→ How to complete this task: Each line below should be repeated exactly, but no picture should be carried over.

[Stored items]
******************************
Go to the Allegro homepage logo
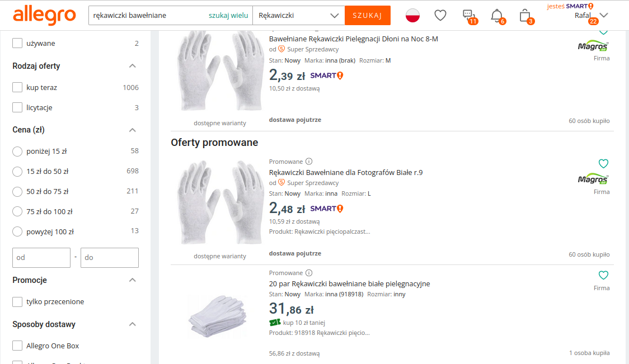Viewport: 629px width, 364px height. point(44,16)
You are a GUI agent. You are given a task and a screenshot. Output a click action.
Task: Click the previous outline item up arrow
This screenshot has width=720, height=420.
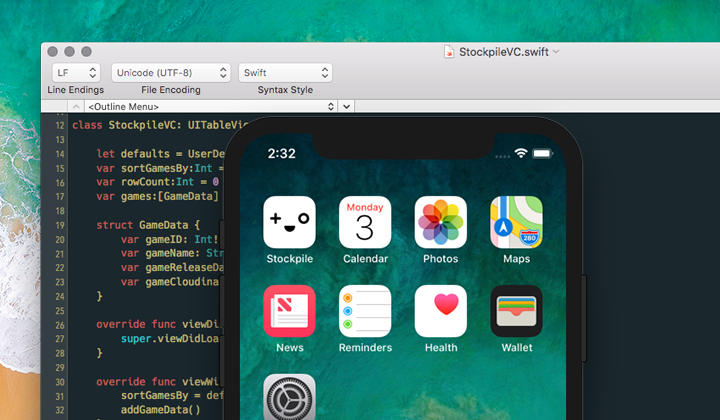pos(74,106)
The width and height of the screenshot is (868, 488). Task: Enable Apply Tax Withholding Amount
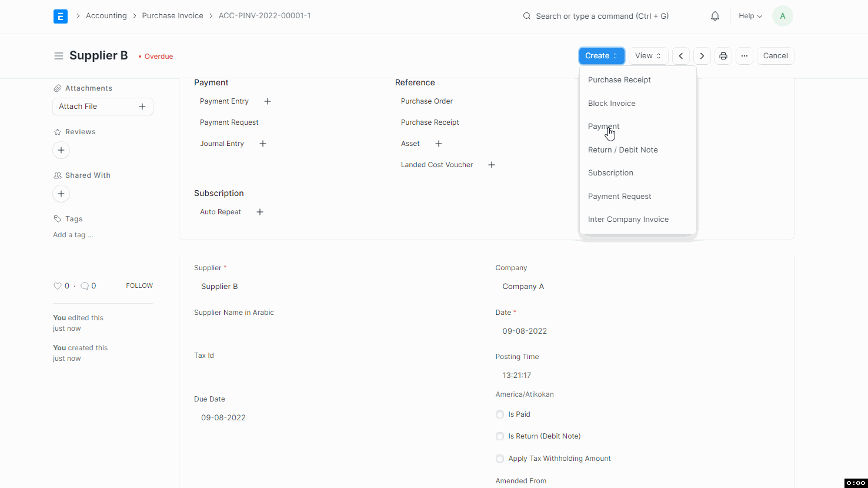click(499, 459)
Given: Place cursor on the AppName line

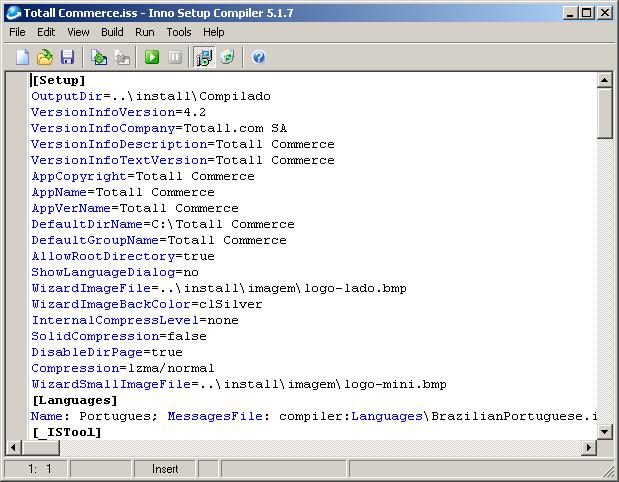Looking at the screenshot, I should pyautogui.click(x=123, y=192).
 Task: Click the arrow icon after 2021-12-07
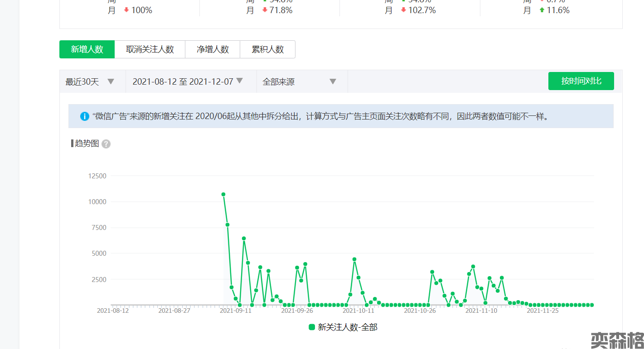pyautogui.click(x=240, y=81)
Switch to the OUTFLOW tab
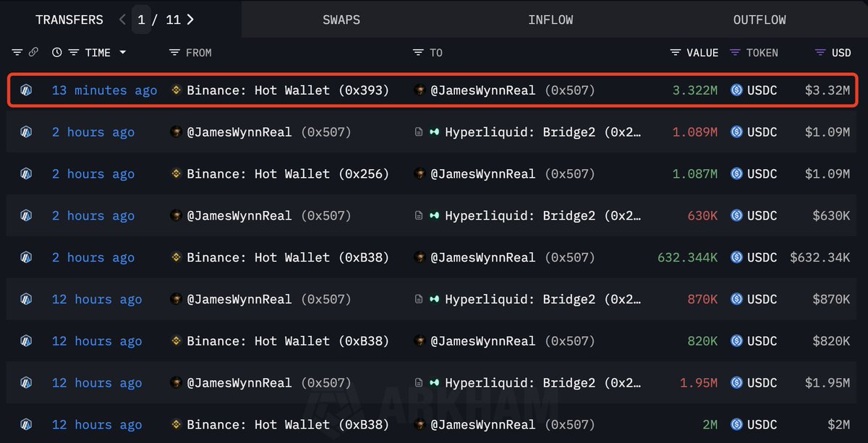This screenshot has width=868, height=443. pyautogui.click(x=760, y=20)
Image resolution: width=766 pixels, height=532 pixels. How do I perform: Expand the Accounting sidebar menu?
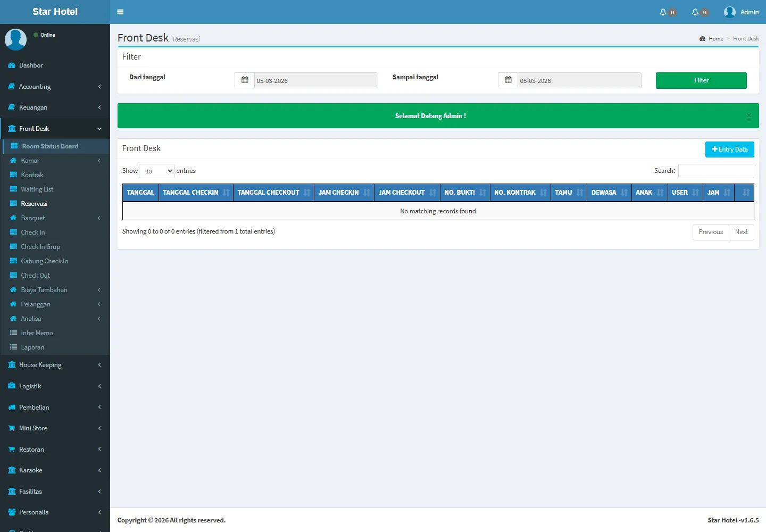(x=55, y=87)
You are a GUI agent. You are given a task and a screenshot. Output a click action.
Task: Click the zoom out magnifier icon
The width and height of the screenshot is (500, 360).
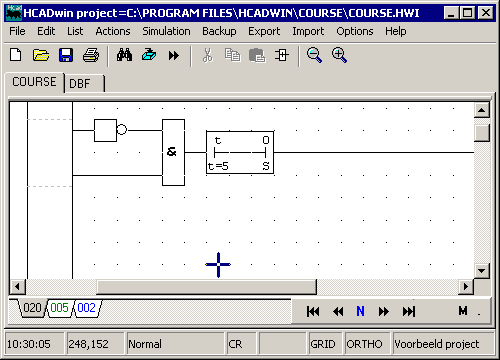314,55
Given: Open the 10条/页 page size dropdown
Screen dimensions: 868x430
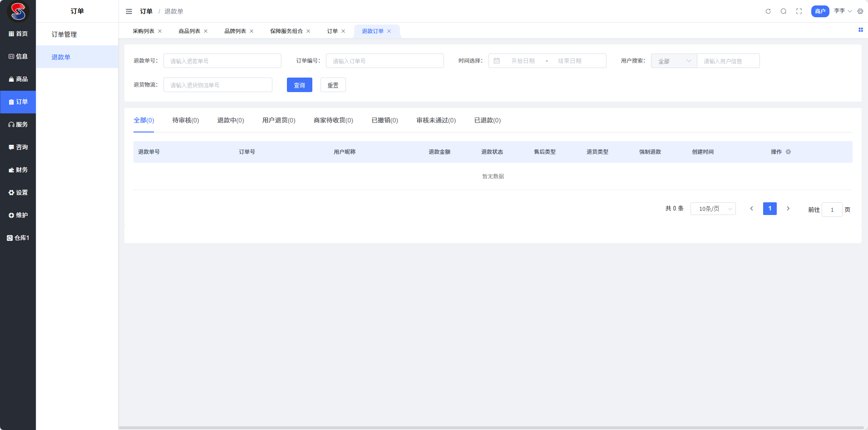Looking at the screenshot, I should coord(713,209).
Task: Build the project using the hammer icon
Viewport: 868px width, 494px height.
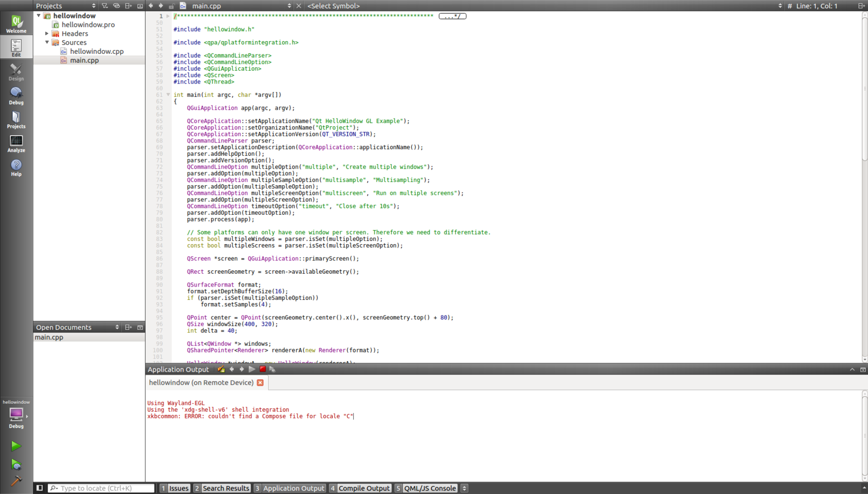Action: [x=16, y=481]
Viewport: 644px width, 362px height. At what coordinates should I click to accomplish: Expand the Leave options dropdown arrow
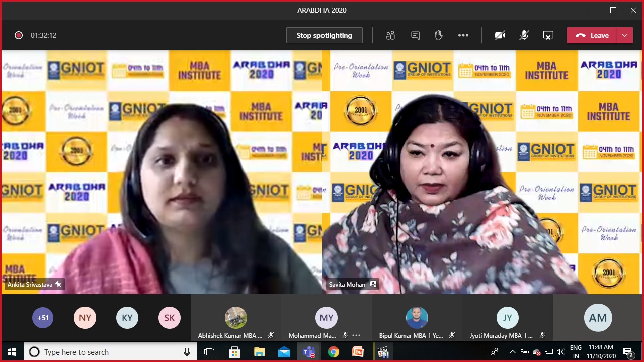[x=625, y=35]
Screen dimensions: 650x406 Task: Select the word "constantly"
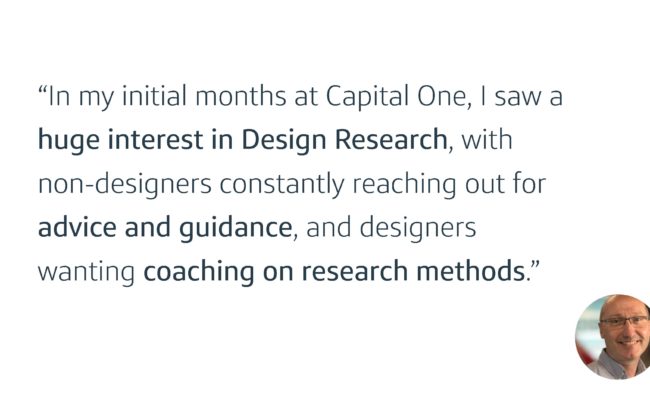(x=282, y=184)
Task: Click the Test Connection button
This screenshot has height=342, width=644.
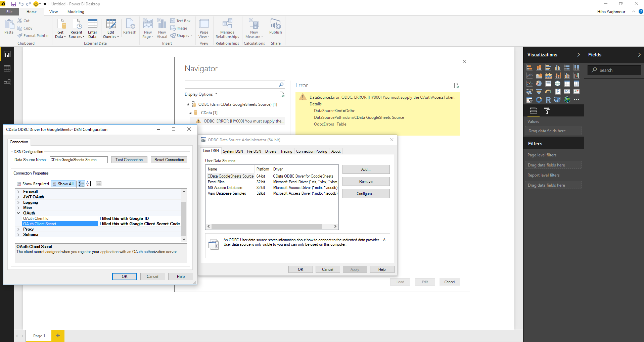Action: point(129,160)
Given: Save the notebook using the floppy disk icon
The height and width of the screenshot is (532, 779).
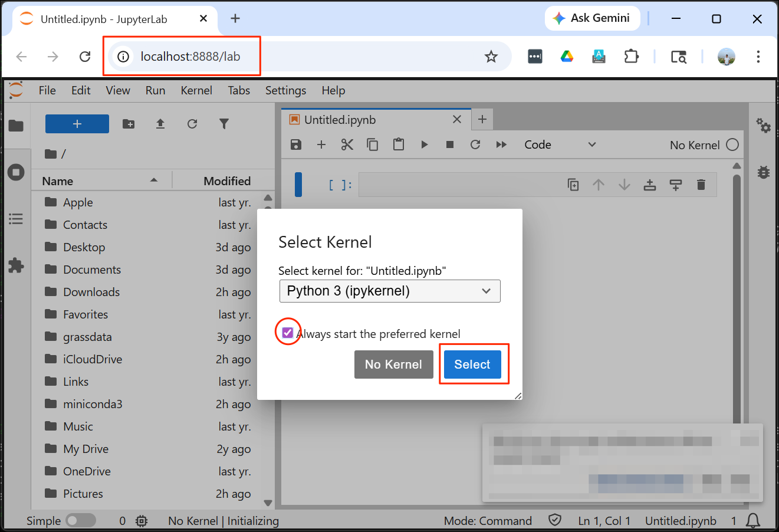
******************************
→ Answer to this problem:
Go to the Allegro homepage logo
Viewport: 629px width, 364px height. point(44,16)
You are a GUI agent. You are given a task and a screenshot. Output a click action.
Task: Click the previous outline item up arrow
This screenshot has width=720, height=420.
pos(74,106)
The width and height of the screenshot is (868, 488). Task: Enable Apply Tax Withholding Amount
click(499, 459)
Given: Place cursor on the AppName line

Looking at the screenshot, I should pyautogui.click(x=123, y=192).
 Task: Click the arrow icon after 2021-12-07
pyautogui.click(x=240, y=81)
Switch to the OUTFLOW tab
This screenshot has width=868, height=443. pyautogui.click(x=760, y=20)
Image resolution: width=766 pixels, height=532 pixels. How do I perform: Expand the Accounting sidebar menu?
(x=55, y=87)
You are a GUI agent. You are given a task and a screenshot. Output a click action.
Task: Click the zoom out magnifier icon
The width and height of the screenshot is (500, 360).
314,55
Given: Open the 10条/页 page size dropdown
Screen dimensions: 868x430
Looking at the screenshot, I should coord(713,209).
Task: Build the project using the hammer icon
Viewport: 868px width, 494px height.
Action: [x=16, y=481]
Viewport: 644px width, 362px height. At what coordinates should I click to accomplish: Expand the Leave options dropdown arrow
[x=625, y=35]
Screen dimensions: 650x406 Task: Select the word "constantly"
(x=282, y=184)
Task: Click the Test Connection button
This screenshot has height=342, width=644.
Action: point(129,160)
Given: Save the notebook using the floppy disk icon
The height and width of the screenshot is (532, 779).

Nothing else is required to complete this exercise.